“Apparently I ran off the road, hit a stump and flew over the handlebars,” says Stewart. “My mate saw it happen. It was long before mobile phones so he raced off to get help. He told them I’d been knocked out.”
One of the people who rushed out to help was a physiotherapist.
“She took one look and said I wasn’t just knocked out,” says Stewart. “Someone called the ambulance and they contacted the Flying Doctor. They were already on the way to rescue someone else, but diverted and picked me up.”
Stewart was flown to Dubbo Hospital and then onto the Royal North Shore Hospital in Sydney, as his injuries were so bad. Doctors discovered he had also sustained a brain injury causing hemiplegia, which affected the movement of limbs, trunk and face on one side of his body.
“I spent a few months recovering in Royal North Shore,” says Stewart. “My mum came down to Sydney and stayed with a friend. She’d read to me and tell me the footy scores. She was terribly worried.”
More than two years of rehabilitation in Sydney followed. Finally he moved home to his parents in Moree, in North Western NSW.
“There were no jobs for me there,” Stewart recalls. “But I got a taste for computers and went to Moree Tech. I had to learn to ride a pushbike to get around town as I couldn’t drive again.”
He then moved to Sydney where the National Association for Disabled Office Workers helped him get a temporary job with the NRMA for six weeks.
“That turned into a full-time job,” says Stewart. “In 1988 I met Ronda, now my wife, who also worked in the city. I spent 26 years there. When I was offered a redundancy, we bought a house at Bomaderry, on the South Coast of NSW. We moved down to care for Ronda’s mother and we’ve been here ever since.”
Stewart and Ronda say that they’ve always wanted to thank the Flying Doctor staff* who saved his life that terrible day.
“They’ve never left our hearts,” says Ronda. “We don’t know who they are, or if they’re still around. We’re so proud to be Australian, with such wonderful people.”
“They’ve always been my heroes,” says Stewart. “I wish I could tell them I’ve had a good life, thanks to them.”
*Unfortunately our records for that time no longer exist.
=======
WORK INSTRUCTION 1: Translate this sentence from the story about Stewart's accident into Spanish: "One of the people who rushed out to help was a physiotherapist."
WORK INSTRUCTION 2: From the story about Stewart's accident, set down the words starting at "He then moved" and ending at "that terrible day.", unchanged.
The rows have nothing to do with the story about Stewart's accident.

INPUT DATA:
=======
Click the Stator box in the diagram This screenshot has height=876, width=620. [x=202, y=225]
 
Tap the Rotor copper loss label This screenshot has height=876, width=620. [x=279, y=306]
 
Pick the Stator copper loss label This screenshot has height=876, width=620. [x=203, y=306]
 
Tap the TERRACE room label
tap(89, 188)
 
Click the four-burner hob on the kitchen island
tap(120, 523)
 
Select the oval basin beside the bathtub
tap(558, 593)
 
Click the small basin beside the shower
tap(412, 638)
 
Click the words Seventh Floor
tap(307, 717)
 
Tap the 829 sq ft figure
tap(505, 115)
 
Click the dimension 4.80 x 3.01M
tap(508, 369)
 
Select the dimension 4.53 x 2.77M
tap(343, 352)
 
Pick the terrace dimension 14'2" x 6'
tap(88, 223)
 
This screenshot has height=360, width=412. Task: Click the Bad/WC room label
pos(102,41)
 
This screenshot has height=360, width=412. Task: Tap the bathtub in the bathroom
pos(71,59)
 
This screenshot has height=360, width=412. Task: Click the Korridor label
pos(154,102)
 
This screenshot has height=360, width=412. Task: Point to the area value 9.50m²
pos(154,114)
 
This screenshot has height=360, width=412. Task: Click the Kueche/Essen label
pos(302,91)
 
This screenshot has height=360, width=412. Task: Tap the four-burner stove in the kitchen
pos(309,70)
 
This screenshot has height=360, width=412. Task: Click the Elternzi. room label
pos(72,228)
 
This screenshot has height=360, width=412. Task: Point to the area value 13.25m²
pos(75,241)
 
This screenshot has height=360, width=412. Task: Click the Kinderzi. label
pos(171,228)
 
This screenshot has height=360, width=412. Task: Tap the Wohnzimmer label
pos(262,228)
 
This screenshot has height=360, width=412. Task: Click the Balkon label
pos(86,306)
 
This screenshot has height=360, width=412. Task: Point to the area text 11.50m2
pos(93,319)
=======
WRITTEN SOLUTION 1: Una de las personas que salieron corriendo a ayudar era fisioterapeuta.

WRITTEN SOLUTION 2:
He then moved to Sydney where the National Association for Disabled Office Workers helped him get a temporary job with the NRMA for six weeks.
“That turned into a full-time job,” says Stewart. “In 1988 I met Ronda, now my wife, who also worked in the city. I spent 26 years there. When I was offered a redundancy, we bought a house at Bomaderry, on the South Coast of NSW. We moved down to care for Ronda’s mother and we’ve been here ever since.”
Stewart and Ronda say that they’ve always wanted to thank the Flying Doctor staff* who saved his life that terrible day.